_DESCRIPTION OF THE TASK_
Look over the entries below. Report how many lines hold the word "computer", and only that.

Dataset entries:
Segment Open

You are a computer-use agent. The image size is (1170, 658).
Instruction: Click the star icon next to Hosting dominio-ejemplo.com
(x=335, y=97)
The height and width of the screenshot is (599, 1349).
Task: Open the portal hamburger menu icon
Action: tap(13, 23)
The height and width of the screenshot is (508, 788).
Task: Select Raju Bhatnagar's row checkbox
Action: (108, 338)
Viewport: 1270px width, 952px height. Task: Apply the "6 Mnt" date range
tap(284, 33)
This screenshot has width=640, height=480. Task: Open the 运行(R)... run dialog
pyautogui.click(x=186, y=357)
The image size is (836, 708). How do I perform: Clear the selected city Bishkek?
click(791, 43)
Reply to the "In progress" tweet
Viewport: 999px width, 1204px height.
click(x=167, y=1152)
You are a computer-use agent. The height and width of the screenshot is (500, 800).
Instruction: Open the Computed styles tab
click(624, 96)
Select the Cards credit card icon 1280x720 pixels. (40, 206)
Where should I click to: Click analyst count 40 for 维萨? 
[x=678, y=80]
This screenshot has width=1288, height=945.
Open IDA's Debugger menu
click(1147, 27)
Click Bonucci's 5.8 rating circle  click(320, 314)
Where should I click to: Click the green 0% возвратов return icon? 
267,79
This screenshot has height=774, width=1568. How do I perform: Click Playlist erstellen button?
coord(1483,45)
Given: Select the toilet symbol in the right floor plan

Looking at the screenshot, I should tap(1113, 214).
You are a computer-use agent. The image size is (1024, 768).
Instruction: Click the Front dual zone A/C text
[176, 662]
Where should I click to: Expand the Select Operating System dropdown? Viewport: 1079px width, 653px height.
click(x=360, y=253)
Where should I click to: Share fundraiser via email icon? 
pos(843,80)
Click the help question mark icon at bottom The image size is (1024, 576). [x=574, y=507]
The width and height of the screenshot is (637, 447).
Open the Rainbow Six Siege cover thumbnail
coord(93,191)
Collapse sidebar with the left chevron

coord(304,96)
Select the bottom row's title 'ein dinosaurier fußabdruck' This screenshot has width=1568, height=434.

Segment Closed

_TASK RESPONSE_
3